Brief >>
Exactly as written, retype the lines that run from the line holding "661x378 pixels." through the end of the records below. Do not include pictures.

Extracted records
::::::::::

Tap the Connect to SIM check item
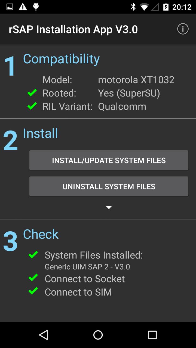Viewport: 196px width, 348px height. [78, 292]
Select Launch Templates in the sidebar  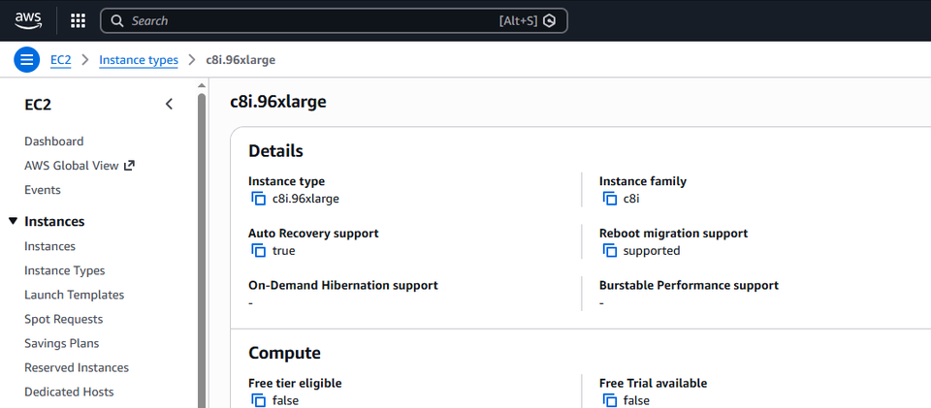click(x=75, y=295)
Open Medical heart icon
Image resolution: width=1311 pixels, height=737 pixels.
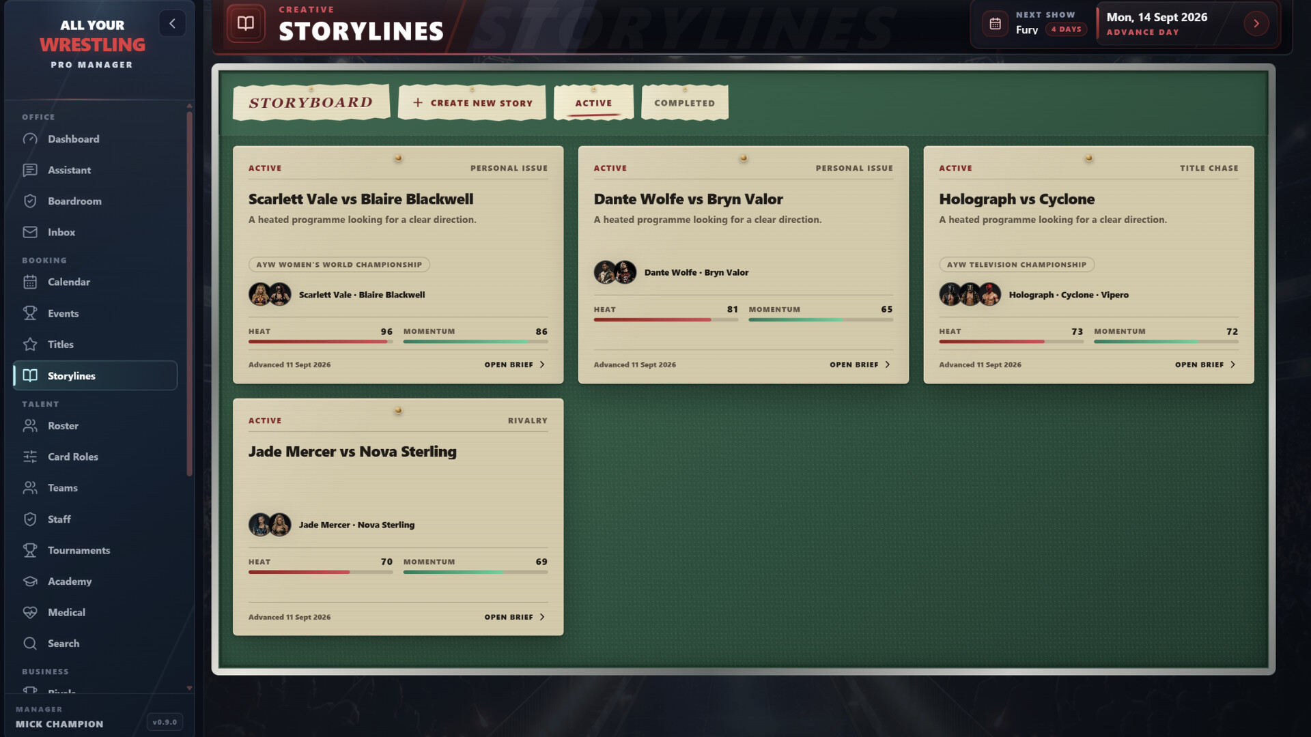(30, 613)
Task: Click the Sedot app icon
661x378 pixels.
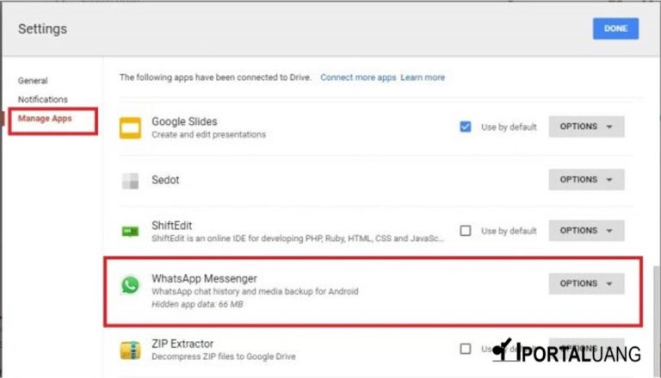Action: point(130,180)
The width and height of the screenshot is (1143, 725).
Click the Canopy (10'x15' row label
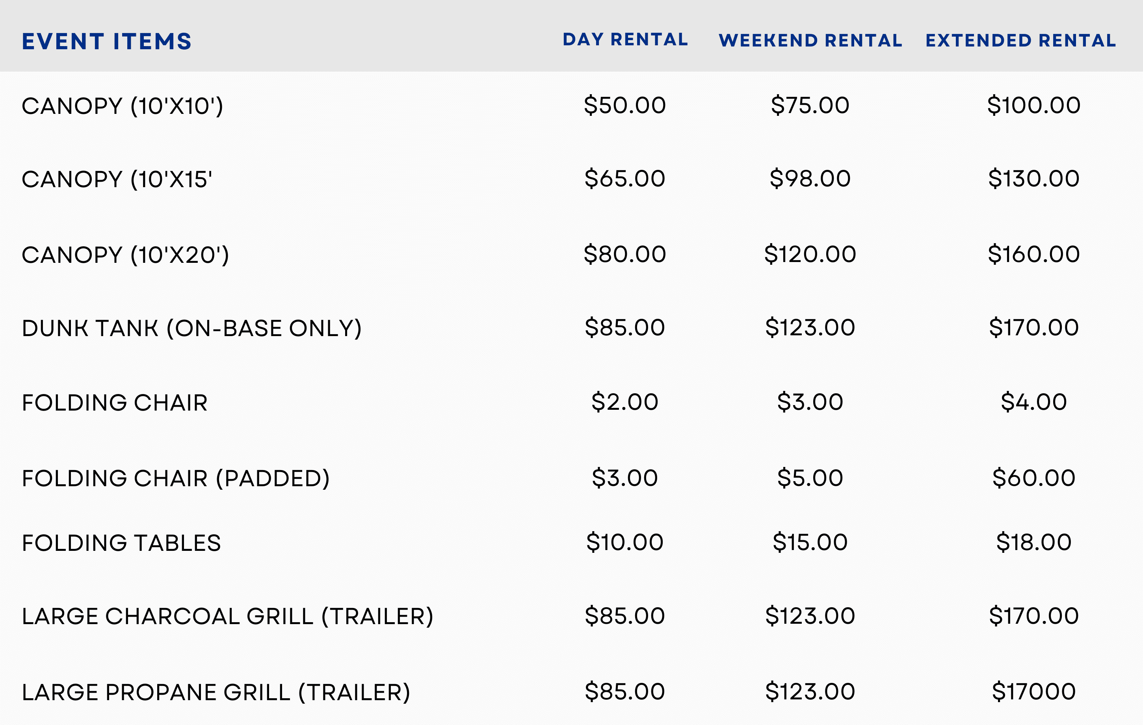point(117,179)
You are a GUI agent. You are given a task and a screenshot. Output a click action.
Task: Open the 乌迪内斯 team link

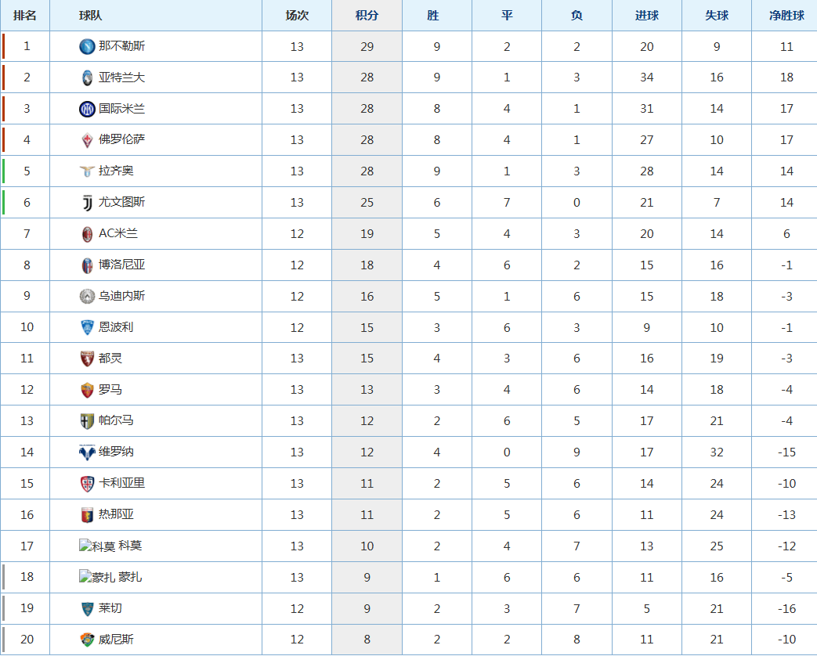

::::::::::

Task output >>
661x378 pixels.
Action: point(130,180)
The width and height of the screenshot is (1143, 725).
Click the Canopy (10'x15' row label
point(117,179)
You are a GUI agent. You are given a task and a screenshot. Output a click action.
Task: Open the 乌迪内斯 team link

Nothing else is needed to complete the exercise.